In Colombia, the first case of ZIKV was detected in the epidemiological week (EW) 41 in October of 2015 [9, 34]. Cases have since been confirmed back to EW 32 (August) of 2015 [35], and may have occurred as early as April [11]. The Colombian surveillance system has collected data on ZIKV cases at the municipal level on a weekly basis since January 9th 2016 (http://www.ins.gov.co), and these are the data we used for our study up to the third week in September 2016. To contend with missing data from 2015, we first grouped suspected with confirmed case data at the municipal and week levels. Secondly, if the number of reported cases was greater than one when first reported, we back-estimated the likely date of the first case for that municipality by assuming an exponential growth rate to the power two [36]. For example, if 8 cases were reported at the first week, t = 0, of surveillance on January 9th 2016, then there were 4 cases at week t-1, 2 cases at week t-2, and 1 cases at week t-3.

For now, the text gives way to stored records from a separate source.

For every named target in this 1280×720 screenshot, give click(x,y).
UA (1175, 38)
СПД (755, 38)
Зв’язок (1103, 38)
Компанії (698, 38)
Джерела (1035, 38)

To visually inspect for spatial patterns in reported emergence at the municipal level for the mainland we mapped days to first report in ArcGIS Map v. 10.5 (www.esri.com) using a GIS layer obtained from the GADM database, version 2.8 (www.gadm.org).

Statistical models

An overview of the modelling approach is summarised in Fig. 1 and Table 1. We used logistic regression that accounted for serial dependence in the longitudinal surveillance data and survival modelling approaches. It is important to account for serial dependence to ensure model output is not misleading given the assumption of independent observations [37]. For details on model formation and assumptions see Additional file 2, but briefly, the logistic regression was used to estimate the probability of ZIKV being reported in a municipality i at week t. Except for the municipality with the index case for the study area, at the start of the study period the outcome was negative, y = 0, and remained at y = 0 for each t until at least 1 ZIKV case was detected, changing the outcome to y = 1. If an outcome was detected, the outcome remained at y = 1 until the end of the study period (Table 2). We consider this a valid assumption given that most municipalities reporting ZIKV had epidemiological incidence curves typical of infectious diseases (i.e. increase, peak, and decrease in cases over time). Furthermore, almost 99% of these municipalities continued reporting ZIKV by the last week in the study period.

Fig. 1
figure 1

Summary of modelling approach using logistic regression and AFT survival models

Table 1 Summary of modelling approach given variables, their structure and hypothesized effects
Table 2 Example structure of the serial outcome variables used in the logistic regression and the accelerated failure time (AFT) models as derived from the 48 week ZIKV surveillance data for a positive outcome (y = 1), negative outcome (y = 0), or right-censored data

A survival regression model was used to estimate the time t to report a first case of ZIKV in municipality i, under the assumption that all municipalities can experience the event of reporting ZIKV. We adopted a parametric technique to efficiently use all of the information we had about the observations. Assuming that the presence of the first reported case of Zika accelerates the infection growth rate exponentially and then taking into consideration that the number of cases decays within a timeframe due to different processes [36], we modeled the time to the first report of ZIKV in municipalities with an accelerated failure time (AFT) model. Results from the AFT model can be used to quantify the role of variables in accelerating or slowing the time to the event (i.e. first reported case at week t). The distributional form of the baseline hazard was assessed using diagnostic procedures based on Akaike’s information criterion (AIC) and from graphical examination. The effect of time-dependent variables to influence the hazard over time was accommodated by including variable observations at week t from t = 0 up to the week of the first reported case as formatted for right-censored data (Table 2).

Explanatory variables

For details on explanatory variables see Additional file 2, but briefly, environmental variables explored were those that are known determinants of vector abundance and activity, as well as ZIKV development rates in mosquitoes. A vector environmental suitability variable came from a previously developed composite measure of Aedes spp. vector habitat and arbovirus transmission suitability at a 5 km resolution [31]. Total and weekly study period precipitation variables were derived at 0.1 degree latitude/longitude resolution from Integrated Multi-satellitE Retrievals for GPM (IMERG) from NASA [38]. Study period and weekly mean surface daytime and nighttime temperature variables were derived at 0.05 degree latitude/longitude resolution from Moderate Resolution Imaging Spectroradiometer (MODIS) [39]. Elevation data came from a 90 m resolution digital elevation model [40].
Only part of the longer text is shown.